Besides mastering the art of differential diagnosis, and that of providing a specific chiropractic adjustment with a well-defined treatment plan, an appreciation of the appropriate and safe use of ancillary interventions and supportive education offered to parents during the developmentally vulnerable years should be a prerequisite to caring for children. The chiropractor’s ability to support the dyad to successfully breastfeed is priceless as the current research on the effect of breastfeeding, the first “natural intervention” on the infant physiology, could be an important part of education and treatment planning for our patient’s parents.
A study published in 2022 investigated autonomic regulation during feeding in six-month old infants with a history of excessive crying (EC) and their social-behavioral development at 12 and 24 months. Bottle fed excessively crying infants demonstrated atypical autonomic regulation, while breastfed excessively crying infants had patterns of autonomic regulation similar to non-crying infants. Their behavioral data suggested that while a history of excessive crying was related to social-emotional behaviors at 12 and 24 months, breastfeeding may buffer the behavioral effects of excessive crying on sociability at 24 months.22
In conclusion, chiropractor’s work with children has shown very good results very quickly.

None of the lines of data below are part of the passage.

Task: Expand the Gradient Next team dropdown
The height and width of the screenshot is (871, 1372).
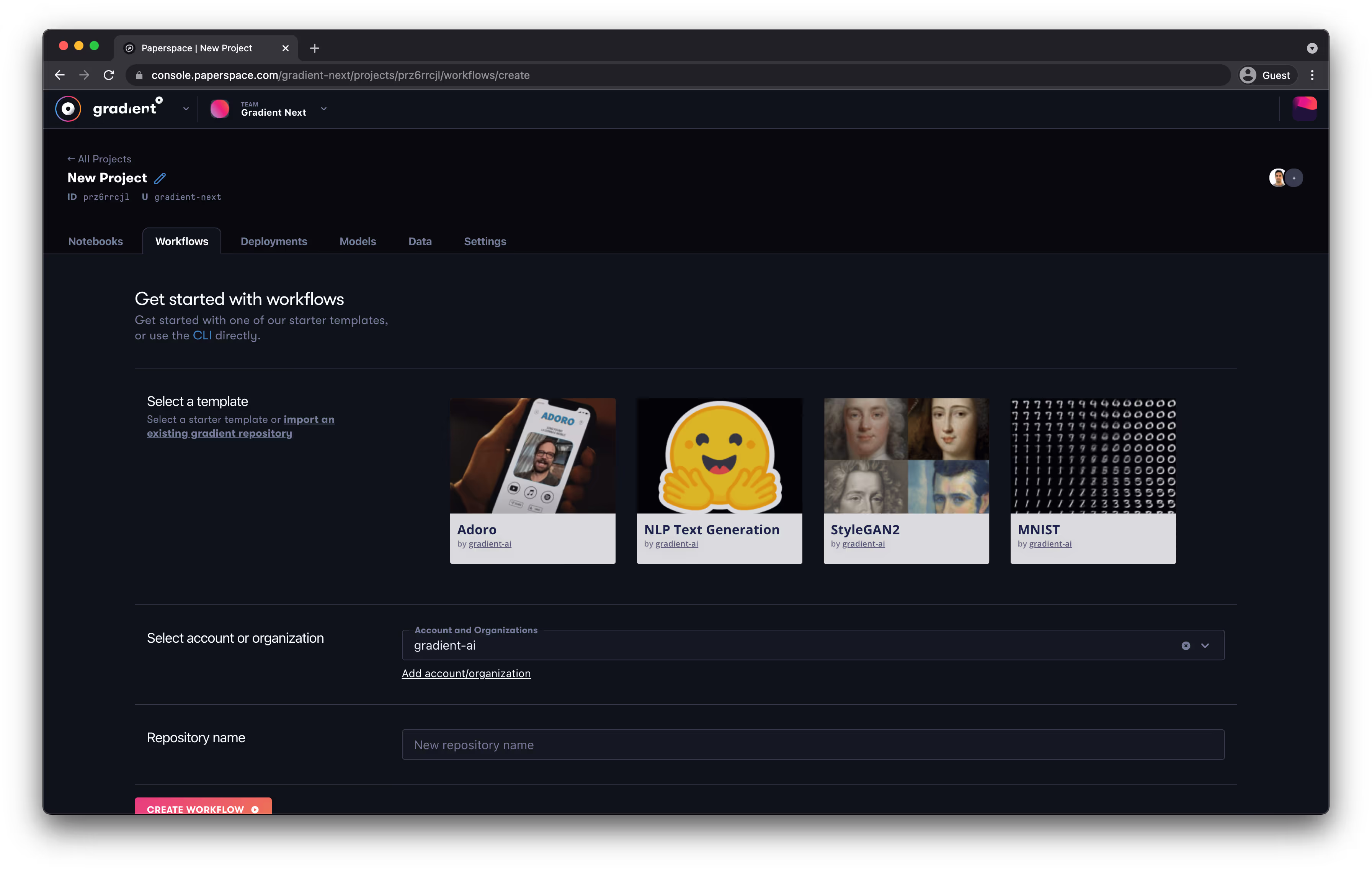Action: point(323,109)
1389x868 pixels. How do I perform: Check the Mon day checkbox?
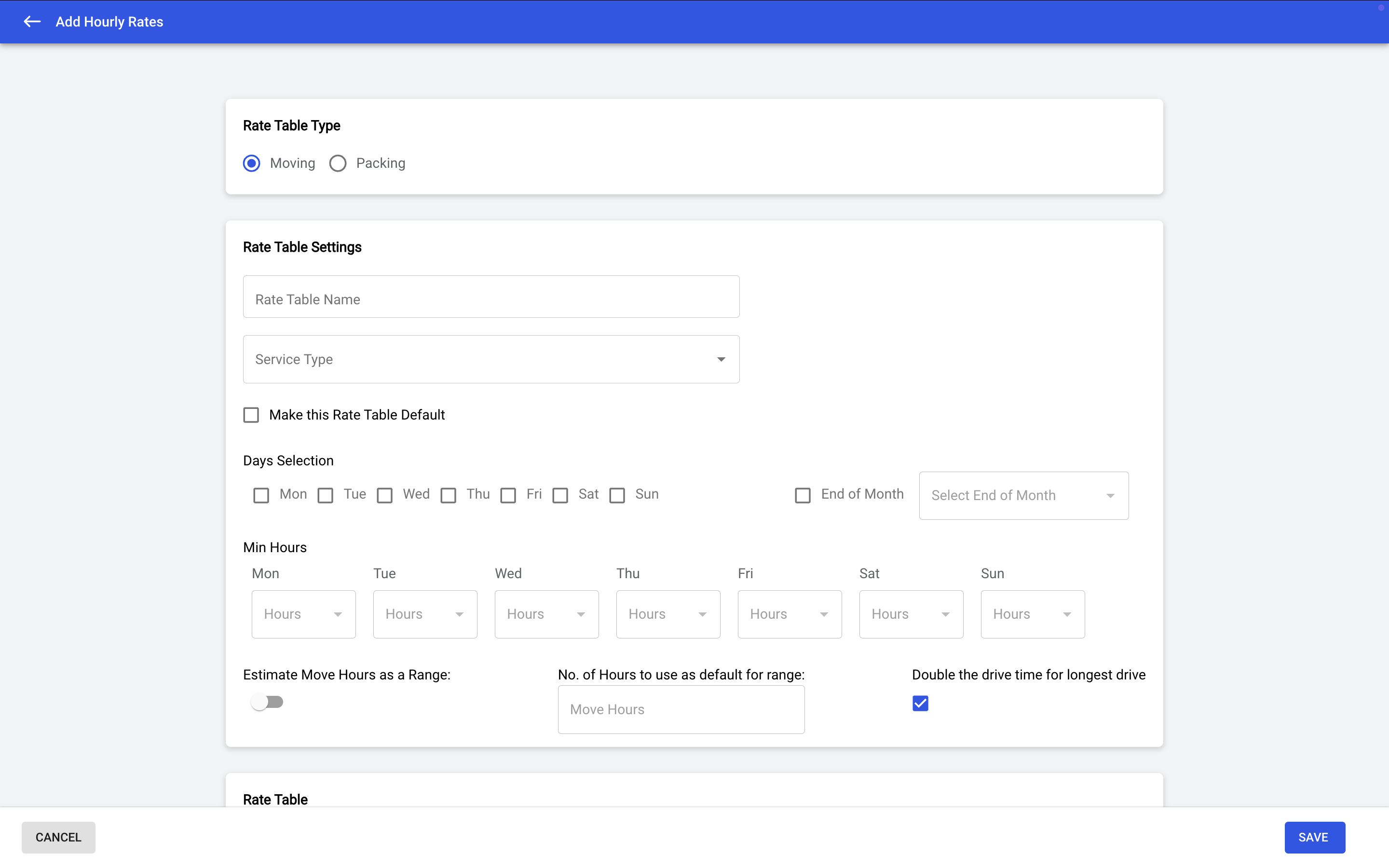pos(261,495)

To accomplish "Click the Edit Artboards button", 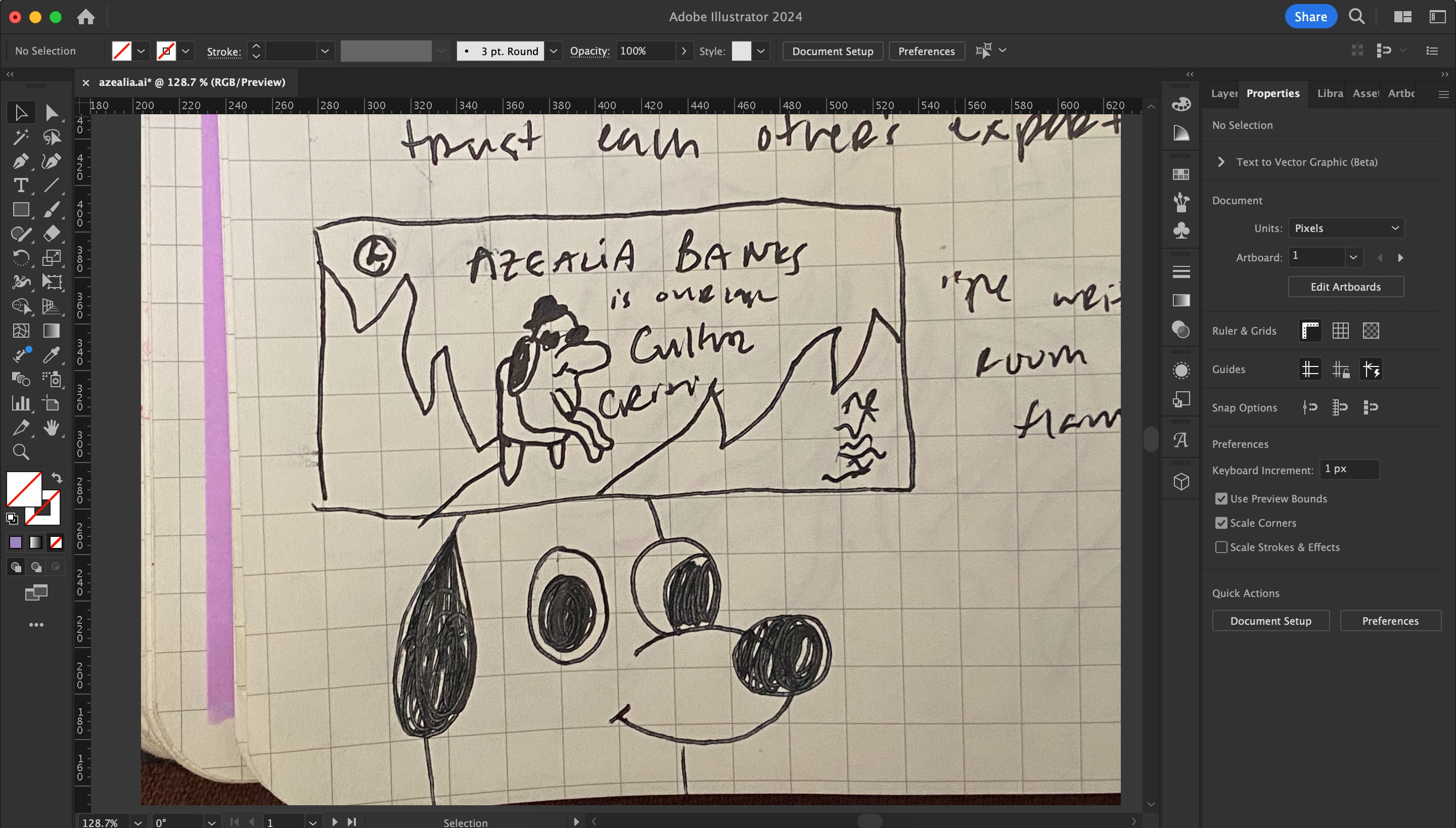I will (1345, 287).
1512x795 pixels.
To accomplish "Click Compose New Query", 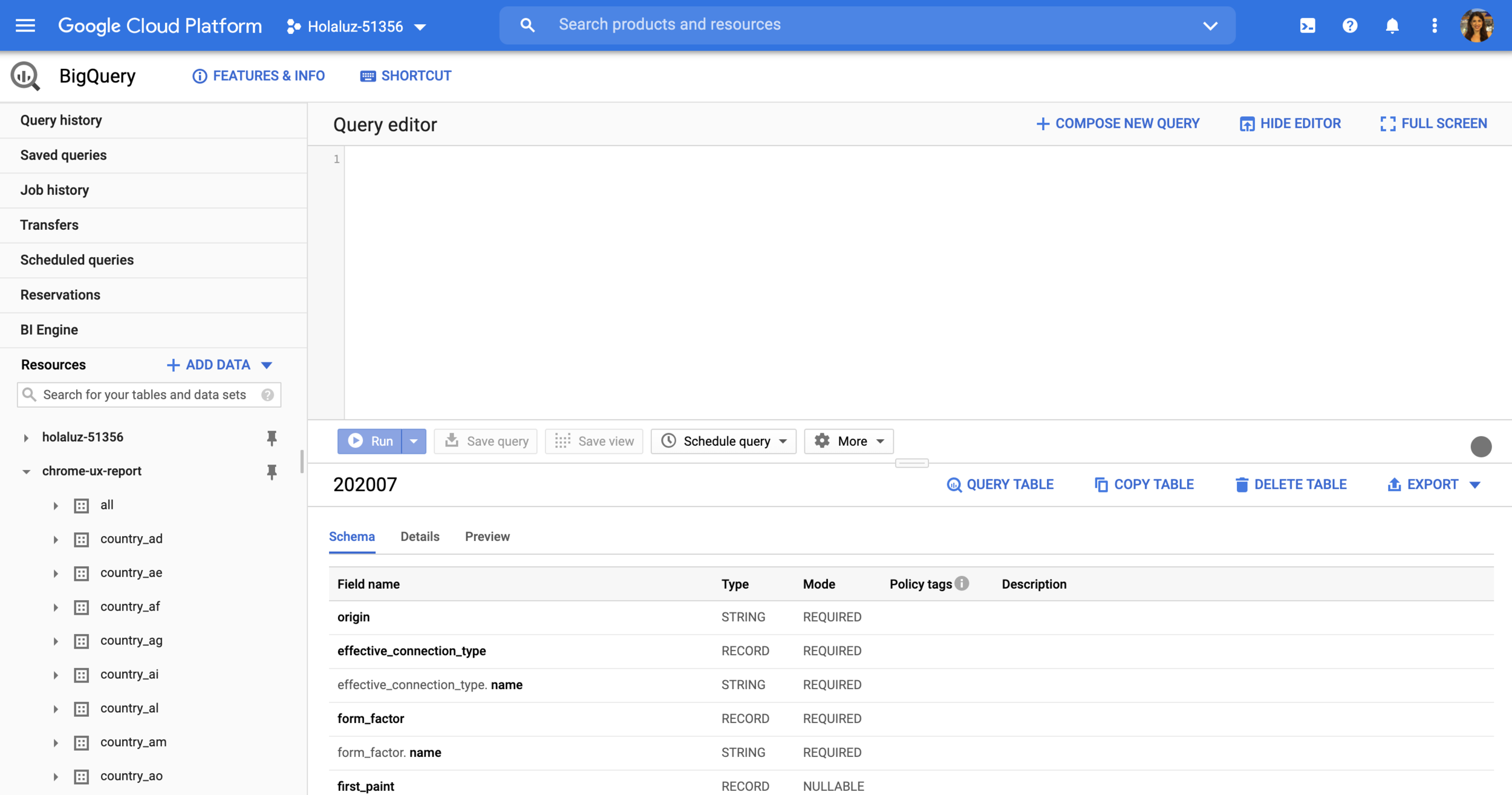I will (1118, 123).
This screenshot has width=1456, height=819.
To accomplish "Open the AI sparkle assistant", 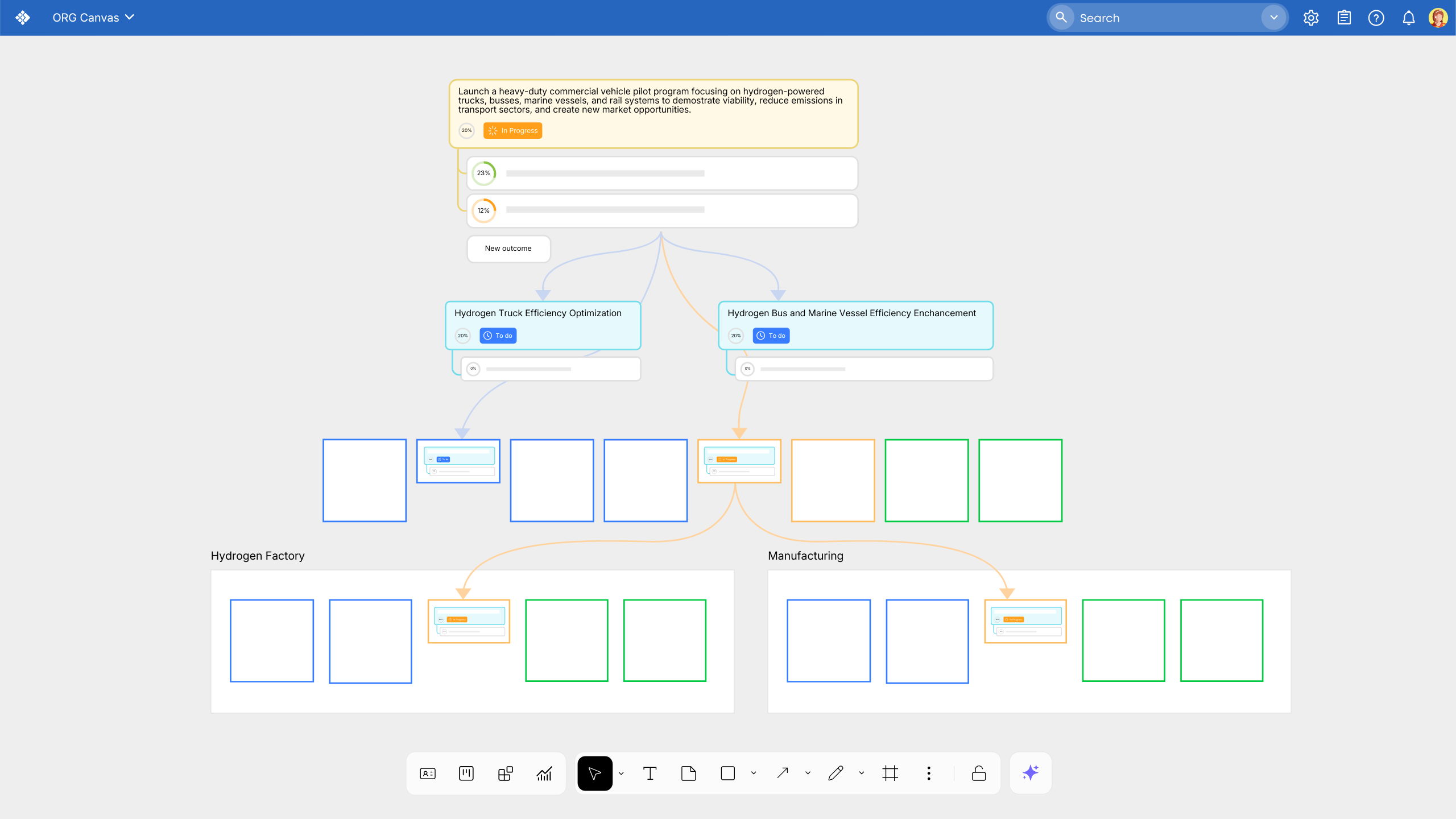I will click(1030, 774).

Guidelines as a result of a Delphi Consensus process can help guide clinicians in their decision making process.23 When a clinician learns that the child is not recovering at the anticipated rate, a re-evaluation with particular attention to involvement of the cranium and the vagus nerve or an appropriate referral to collaborate with another health care provider is a reasonable way forward to avoid disappointment for the parents, child and doctor.
Despite the evidence that chiropractic care can benefit the pediatric population, the burden of responsibility continues to be with the pediatric chiropractor to perform the groundwork to identify a credible diagnosis and appropriate treatment plan as well as to monitor and possibly suggest not only ancillary interventions but to monitor the outcomes of their treatment plan and interventions employed and make appropriate referrals in an attempt to optimize the child’s progress. This includes continuing education in pediatric diagnosis and management as well as in chiropractic adjusting techniques to include the cranium, spine/pelvis and extremities.